418 F2d 995 Christensen v. Great Plains Gas Company
418 F.2d 995
Melody C. CHRISTENSEN, Appellee,
GREAT PLAINS GAS COMPANY, a Division of National Propane Corporation, Appellant,
Elcona Homes Corporation, and Valley Homes and Furniture, Inc.
United States Court of Appeals Eighth Circuit.
December 2, 1969.
Raymond R. Stefani of Silliman, Gray & Stapleton, Cedar Rapids, Iowa, for appellant.
Robert F. Wilson and Robert W. Matias, Cedar Rapids, Iowa, for appellee.
Before MEHAFFY, GIBSON and HEANEY, Circuit Judges.
MEHAFFY, Circuit Judge.
Melody C. Christensen,1 plaintiff-appellee, suffered a total loss to her new mobile home and its contents as a result of a fire. She brought this action against Great Plains Gas Company, Elcona Homes Corporation and Valley Homes and Furniture, Inc., alleging that various acts of negligence in the installation, connection and testing of a gas stove and system in her mobile home resulted in a gas leakage which caused the fire. Jurisdiction was not obtained upon Valley Homes and Furniture, Inc.

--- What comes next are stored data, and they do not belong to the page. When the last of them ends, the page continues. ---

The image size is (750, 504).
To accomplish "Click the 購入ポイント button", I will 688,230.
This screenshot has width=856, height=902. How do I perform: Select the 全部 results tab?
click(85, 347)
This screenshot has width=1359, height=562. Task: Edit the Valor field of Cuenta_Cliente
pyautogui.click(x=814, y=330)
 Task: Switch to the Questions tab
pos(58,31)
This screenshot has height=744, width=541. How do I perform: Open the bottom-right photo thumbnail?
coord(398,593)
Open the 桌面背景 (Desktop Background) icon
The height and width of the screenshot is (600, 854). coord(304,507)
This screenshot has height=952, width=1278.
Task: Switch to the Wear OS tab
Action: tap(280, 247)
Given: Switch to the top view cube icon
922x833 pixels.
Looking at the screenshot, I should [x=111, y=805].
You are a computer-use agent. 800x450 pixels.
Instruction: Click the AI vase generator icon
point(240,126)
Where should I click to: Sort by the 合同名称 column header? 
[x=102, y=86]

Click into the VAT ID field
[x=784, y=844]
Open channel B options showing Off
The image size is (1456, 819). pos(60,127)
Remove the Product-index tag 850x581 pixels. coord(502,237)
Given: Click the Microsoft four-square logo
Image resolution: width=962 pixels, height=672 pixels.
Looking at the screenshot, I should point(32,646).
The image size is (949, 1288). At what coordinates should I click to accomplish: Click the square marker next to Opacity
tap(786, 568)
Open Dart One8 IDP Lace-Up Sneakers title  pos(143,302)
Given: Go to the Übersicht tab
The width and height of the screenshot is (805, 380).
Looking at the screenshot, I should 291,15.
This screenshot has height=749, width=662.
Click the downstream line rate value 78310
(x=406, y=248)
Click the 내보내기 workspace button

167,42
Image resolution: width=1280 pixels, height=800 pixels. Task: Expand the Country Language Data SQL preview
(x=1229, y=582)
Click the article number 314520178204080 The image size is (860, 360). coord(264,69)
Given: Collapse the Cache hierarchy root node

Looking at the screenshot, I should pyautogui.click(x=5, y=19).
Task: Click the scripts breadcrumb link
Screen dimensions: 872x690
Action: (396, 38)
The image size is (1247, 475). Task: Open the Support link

The case was tried to the district court sitting without a jury. The court found that plaintiff had failed to prove any negligence on the part of Elcona; that Great Plains had attached two of its liquid petroleum gas tanks to the mobile home in a negligent manner; that said negligence was the proximate cause of the fire; and entered judgment against Great Plains for the resulting loss. We affirm.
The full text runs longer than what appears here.